# Air Compressor Question



## alex123 (Jan 12, 2019)

Hi Everyone - This is my first post as a member of this forum. I am in the market looking for a air compressor. I will be doing automotive work at home, so I need something that can run 1/2" impact gun (up to 1000 ft. lbs.), pneumatic ratchets, cut off tools, air chisel, etc. 
Also important is noise level. I live in a town home and am sandwiched in between two units. I do have a garage, but would prefer something as quiet as possible. I have looked at California Air Tools and those compressors seem to be a little on the expensive end. I'm looking for ~30 gallon tank. Since the highest consumption tool I intend on running would be the 1/2 impact, I thought I would share the compressor, and air impact I had in mind. I'm not fully set on moving forward with these, hence this post. I would greatly appreciate feedback on THIS impact wrenchthis impact wrench, and THIS air compressorTHIS air compressor. 

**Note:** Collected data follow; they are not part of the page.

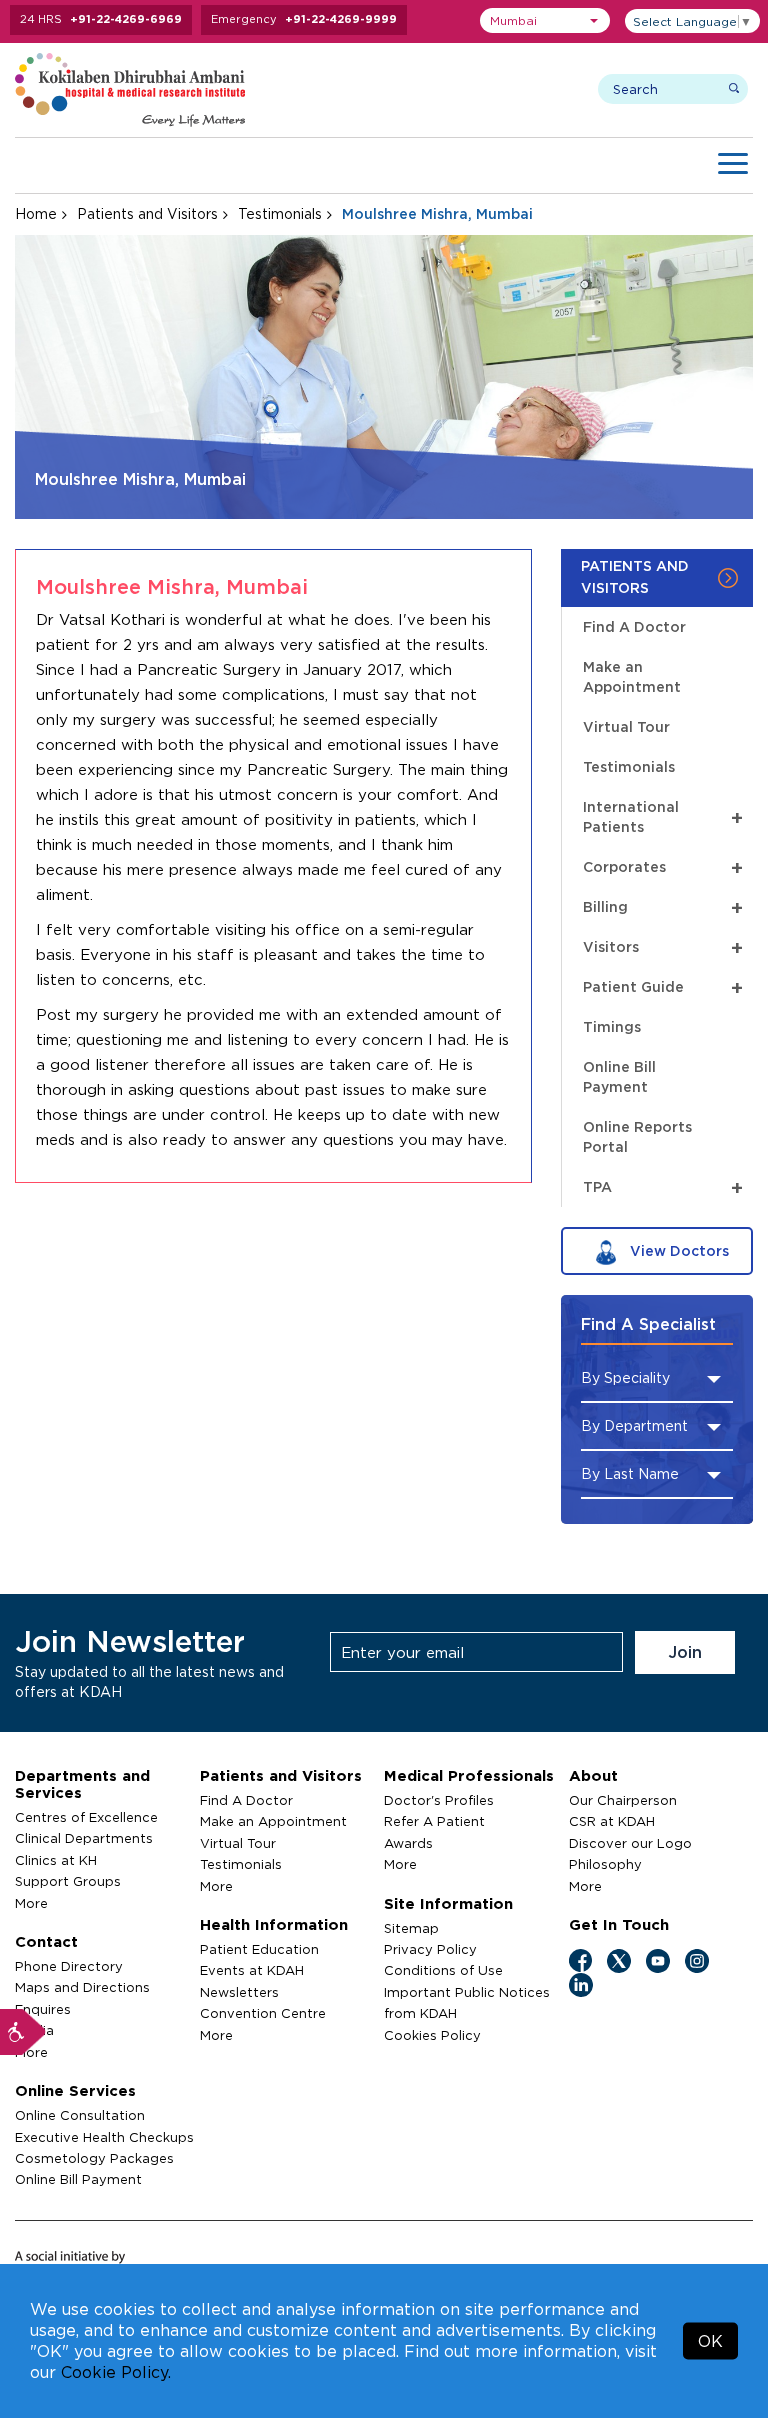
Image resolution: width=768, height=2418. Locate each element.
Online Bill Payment (619, 1076)
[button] (545, 20)
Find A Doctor (634, 626)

Finally, this is a little off topic, but I have to ask. I was watching a YouTube video, and this guy said that if you truly want to get all the power the air tool is intended for, you MUST use a air hose that is equivalent to the size. For example, 1/2" impact wrench requires a 1/2" ID hose. 1" impact wrench should use a 1" ID hose.... is this true? 

Thanks in advance,
Alex


----------



## alex123 (Jan 12, 2019)

Anyone?


----------